Mailbag: Teachers laud Elks for dictionaries

I am a third-grade teacher at Verdugo Woodlands Elementary in Glendale, and I would like to thank the Glendale Elks Lodge 1289 and all of the donors for the 2,200 dictionaries they will pass out to third-graders in Glendale Unified School District.

I can't begin to tell you how invaluable these dictionaries are, especially in a time when so many people rely on technology to correct their spelling and grammar. It is a common scene in my classroom to see my students huddled together looking up a word for their writing. In the process, they discover a multitude of new words and excitedly share them with each other.

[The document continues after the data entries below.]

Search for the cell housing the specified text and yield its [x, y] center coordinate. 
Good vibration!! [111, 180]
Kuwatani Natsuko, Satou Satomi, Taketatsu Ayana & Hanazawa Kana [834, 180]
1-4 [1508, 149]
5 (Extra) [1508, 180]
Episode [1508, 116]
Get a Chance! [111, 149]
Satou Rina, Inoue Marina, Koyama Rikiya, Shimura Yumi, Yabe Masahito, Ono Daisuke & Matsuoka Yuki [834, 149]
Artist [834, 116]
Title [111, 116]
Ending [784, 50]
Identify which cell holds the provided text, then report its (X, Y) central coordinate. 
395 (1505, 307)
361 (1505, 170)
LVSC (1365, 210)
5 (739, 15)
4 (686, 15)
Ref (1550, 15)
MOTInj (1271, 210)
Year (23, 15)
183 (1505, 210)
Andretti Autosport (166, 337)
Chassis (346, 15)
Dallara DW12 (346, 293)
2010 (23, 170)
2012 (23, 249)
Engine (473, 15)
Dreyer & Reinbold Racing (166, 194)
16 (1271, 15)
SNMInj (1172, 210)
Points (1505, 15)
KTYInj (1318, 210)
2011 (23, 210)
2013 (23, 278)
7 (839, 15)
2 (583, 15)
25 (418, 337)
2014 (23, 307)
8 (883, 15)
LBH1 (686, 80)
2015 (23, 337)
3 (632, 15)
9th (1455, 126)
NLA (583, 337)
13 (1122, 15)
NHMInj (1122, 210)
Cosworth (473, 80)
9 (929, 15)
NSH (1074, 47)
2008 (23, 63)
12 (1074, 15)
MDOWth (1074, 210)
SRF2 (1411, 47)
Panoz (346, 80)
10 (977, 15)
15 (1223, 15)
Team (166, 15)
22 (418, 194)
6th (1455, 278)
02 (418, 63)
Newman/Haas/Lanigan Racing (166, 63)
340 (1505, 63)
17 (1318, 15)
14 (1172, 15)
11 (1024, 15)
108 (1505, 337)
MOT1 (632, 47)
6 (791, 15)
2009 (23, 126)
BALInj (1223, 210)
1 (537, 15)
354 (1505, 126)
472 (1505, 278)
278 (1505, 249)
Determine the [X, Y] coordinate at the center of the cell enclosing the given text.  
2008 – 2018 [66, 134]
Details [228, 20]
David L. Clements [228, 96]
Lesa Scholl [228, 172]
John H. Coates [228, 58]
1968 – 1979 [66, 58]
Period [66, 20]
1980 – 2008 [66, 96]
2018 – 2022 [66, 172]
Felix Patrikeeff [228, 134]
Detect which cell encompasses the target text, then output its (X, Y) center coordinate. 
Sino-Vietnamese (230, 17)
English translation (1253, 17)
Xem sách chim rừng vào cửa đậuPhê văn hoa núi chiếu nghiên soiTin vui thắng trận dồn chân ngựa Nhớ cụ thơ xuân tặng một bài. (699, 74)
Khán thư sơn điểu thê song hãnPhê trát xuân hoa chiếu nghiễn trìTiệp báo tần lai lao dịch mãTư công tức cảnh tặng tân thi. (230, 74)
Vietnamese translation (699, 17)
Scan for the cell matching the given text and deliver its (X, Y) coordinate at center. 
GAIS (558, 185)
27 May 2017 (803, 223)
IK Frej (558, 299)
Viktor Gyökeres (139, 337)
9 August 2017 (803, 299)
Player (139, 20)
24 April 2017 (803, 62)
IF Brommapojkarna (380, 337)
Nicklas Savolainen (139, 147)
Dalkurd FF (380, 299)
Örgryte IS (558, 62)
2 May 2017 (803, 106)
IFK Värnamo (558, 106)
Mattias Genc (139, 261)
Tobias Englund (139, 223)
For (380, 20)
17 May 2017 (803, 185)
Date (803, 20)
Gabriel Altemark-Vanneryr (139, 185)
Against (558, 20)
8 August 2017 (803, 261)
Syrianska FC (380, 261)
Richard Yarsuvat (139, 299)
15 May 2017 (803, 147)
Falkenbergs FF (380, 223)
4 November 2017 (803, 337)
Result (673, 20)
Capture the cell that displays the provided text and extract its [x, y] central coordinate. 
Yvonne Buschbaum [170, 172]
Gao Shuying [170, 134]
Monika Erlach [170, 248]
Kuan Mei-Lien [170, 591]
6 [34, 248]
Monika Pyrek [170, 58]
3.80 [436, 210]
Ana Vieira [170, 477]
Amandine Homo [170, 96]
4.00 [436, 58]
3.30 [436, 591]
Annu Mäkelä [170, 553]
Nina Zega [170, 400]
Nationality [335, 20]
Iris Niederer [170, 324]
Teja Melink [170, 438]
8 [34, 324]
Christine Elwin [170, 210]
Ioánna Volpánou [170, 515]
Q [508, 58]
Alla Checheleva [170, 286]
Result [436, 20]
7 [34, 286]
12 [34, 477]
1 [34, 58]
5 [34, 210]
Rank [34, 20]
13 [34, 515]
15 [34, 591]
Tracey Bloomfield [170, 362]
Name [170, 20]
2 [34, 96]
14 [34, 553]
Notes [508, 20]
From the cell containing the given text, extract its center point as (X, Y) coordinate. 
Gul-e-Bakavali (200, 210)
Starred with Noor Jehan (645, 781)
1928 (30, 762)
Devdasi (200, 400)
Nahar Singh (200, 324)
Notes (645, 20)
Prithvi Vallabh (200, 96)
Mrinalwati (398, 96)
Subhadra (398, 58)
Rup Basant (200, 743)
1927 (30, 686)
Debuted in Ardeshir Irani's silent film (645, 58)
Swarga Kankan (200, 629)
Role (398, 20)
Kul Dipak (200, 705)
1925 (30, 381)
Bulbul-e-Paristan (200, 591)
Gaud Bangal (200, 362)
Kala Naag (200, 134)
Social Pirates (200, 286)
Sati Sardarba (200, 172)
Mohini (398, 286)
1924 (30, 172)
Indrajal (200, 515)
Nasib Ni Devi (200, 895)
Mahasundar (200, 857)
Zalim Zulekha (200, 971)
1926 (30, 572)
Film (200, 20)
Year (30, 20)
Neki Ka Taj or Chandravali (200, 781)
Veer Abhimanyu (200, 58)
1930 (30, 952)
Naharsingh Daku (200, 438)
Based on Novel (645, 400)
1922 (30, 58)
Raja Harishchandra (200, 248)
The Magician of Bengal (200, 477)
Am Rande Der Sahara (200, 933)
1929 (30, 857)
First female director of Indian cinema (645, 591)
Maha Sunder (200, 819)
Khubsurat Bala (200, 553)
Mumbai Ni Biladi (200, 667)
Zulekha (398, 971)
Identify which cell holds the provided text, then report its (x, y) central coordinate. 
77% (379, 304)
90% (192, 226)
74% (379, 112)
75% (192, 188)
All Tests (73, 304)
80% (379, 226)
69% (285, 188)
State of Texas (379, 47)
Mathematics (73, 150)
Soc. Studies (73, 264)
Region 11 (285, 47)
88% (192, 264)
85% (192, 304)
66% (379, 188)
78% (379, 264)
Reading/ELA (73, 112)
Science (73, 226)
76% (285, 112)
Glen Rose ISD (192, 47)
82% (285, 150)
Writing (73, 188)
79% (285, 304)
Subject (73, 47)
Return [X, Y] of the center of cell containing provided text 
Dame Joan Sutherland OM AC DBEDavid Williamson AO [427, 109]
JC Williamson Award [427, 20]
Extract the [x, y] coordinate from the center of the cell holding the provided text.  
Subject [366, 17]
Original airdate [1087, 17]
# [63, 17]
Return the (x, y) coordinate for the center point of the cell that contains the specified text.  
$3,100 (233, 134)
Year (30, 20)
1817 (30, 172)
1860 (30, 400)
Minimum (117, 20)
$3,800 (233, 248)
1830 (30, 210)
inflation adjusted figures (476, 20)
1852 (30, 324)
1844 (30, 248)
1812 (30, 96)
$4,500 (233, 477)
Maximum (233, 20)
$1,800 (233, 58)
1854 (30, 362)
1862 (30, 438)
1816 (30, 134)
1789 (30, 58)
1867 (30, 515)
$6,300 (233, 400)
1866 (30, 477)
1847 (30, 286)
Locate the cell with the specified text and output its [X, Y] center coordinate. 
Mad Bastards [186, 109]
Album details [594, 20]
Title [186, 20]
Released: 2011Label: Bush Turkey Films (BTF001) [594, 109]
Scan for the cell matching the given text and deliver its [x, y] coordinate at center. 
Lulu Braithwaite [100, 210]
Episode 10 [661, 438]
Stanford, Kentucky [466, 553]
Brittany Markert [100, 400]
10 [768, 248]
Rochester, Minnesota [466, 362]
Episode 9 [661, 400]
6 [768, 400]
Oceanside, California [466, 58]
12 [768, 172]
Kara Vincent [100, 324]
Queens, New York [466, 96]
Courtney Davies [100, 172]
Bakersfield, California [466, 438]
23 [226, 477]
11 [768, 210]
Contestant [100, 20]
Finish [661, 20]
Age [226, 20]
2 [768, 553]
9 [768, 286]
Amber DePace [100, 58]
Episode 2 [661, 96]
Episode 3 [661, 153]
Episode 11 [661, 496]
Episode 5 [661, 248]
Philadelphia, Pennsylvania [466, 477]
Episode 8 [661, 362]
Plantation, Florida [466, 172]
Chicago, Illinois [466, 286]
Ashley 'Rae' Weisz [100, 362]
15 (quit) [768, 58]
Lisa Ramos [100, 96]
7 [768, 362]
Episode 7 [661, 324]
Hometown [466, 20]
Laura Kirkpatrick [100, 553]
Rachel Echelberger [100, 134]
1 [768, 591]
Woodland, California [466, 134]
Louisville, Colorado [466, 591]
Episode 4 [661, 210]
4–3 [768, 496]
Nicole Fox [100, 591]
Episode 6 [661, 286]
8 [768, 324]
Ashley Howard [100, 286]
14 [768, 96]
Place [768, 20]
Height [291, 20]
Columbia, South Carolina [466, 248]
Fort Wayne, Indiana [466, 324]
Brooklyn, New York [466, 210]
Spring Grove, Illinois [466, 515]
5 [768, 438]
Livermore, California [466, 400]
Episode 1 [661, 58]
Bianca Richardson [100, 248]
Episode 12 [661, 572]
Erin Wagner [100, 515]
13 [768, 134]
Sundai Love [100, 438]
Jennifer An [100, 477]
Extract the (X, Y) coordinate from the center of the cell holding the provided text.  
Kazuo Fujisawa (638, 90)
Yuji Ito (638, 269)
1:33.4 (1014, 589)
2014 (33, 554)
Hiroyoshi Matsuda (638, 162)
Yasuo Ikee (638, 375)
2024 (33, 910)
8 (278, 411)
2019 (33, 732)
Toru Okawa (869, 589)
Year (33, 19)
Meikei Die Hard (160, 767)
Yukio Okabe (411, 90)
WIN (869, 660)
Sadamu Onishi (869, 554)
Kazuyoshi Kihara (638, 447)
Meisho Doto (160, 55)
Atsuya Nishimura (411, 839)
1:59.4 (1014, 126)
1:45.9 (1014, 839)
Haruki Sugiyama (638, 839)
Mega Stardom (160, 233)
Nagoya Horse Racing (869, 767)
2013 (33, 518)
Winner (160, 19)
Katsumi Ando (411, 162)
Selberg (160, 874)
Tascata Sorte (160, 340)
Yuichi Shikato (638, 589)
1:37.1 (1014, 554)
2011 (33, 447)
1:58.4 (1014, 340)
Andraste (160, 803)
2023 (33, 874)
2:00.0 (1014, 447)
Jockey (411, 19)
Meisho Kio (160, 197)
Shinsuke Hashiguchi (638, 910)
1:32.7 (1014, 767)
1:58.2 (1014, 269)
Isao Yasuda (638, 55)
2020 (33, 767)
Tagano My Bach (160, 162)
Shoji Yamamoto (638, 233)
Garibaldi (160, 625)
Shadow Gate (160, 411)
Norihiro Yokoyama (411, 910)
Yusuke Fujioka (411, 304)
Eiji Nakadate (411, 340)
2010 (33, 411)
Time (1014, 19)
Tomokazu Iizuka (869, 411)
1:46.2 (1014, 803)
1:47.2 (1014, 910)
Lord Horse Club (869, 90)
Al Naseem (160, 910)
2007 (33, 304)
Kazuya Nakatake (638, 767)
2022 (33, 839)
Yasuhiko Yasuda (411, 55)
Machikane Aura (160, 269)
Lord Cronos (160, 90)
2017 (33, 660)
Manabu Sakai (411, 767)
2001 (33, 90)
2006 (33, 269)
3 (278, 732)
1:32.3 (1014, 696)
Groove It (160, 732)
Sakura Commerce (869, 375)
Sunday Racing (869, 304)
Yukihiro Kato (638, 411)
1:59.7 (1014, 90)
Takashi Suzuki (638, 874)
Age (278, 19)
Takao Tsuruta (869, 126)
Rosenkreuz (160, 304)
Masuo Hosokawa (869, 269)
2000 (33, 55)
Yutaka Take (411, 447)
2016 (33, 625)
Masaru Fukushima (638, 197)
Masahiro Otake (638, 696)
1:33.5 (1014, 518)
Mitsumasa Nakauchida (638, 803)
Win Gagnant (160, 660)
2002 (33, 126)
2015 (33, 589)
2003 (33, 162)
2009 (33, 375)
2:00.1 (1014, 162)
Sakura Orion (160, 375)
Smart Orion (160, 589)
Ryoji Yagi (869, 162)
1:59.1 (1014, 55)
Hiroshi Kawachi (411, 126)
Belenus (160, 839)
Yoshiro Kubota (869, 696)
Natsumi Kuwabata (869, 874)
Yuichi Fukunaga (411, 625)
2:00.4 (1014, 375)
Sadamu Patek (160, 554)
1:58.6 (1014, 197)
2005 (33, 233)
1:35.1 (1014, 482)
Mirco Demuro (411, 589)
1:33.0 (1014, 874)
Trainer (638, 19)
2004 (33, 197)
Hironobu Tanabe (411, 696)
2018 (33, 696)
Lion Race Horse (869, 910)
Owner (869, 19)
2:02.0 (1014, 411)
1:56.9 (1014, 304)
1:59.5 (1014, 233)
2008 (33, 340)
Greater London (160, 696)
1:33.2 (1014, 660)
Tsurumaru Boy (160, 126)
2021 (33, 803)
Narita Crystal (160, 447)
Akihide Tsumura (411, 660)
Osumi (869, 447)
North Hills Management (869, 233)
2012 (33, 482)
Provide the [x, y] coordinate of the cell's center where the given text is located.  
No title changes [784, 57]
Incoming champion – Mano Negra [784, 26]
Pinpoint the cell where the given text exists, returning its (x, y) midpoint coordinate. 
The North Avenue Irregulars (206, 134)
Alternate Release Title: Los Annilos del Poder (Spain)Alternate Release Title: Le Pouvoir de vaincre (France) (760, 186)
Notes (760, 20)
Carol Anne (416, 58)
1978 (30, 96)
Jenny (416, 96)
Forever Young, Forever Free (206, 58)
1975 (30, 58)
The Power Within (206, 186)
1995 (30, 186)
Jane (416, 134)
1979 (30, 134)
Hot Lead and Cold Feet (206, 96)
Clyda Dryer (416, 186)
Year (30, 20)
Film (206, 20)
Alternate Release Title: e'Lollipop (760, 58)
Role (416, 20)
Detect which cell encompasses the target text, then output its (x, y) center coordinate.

The dictionaries are truly appreciated by me and all of my colleagues. Thank you Glendale Elks Lodge 1289 and all of the donors!

Sheila Collison Galaz

La Crescenta

Reader spoke for many about biases

Thank you, Bill Weisman, for so beautifully expressing how many of us feel, and have felt for a very long time ("Bible text can be bent to match biases," Sept. 4).

And thank you, Glendale News-Press, for printing his letter.

Joanne E. Sargeant


Willful ignorance prevails in too many areas

Thanks for printing the letter "Bible text can be bent to match biases," by Bill Weisman on Sept. 4. It is a useful reminder of the danger posed by millions of American citizens believing that the Bible is divinely inspired.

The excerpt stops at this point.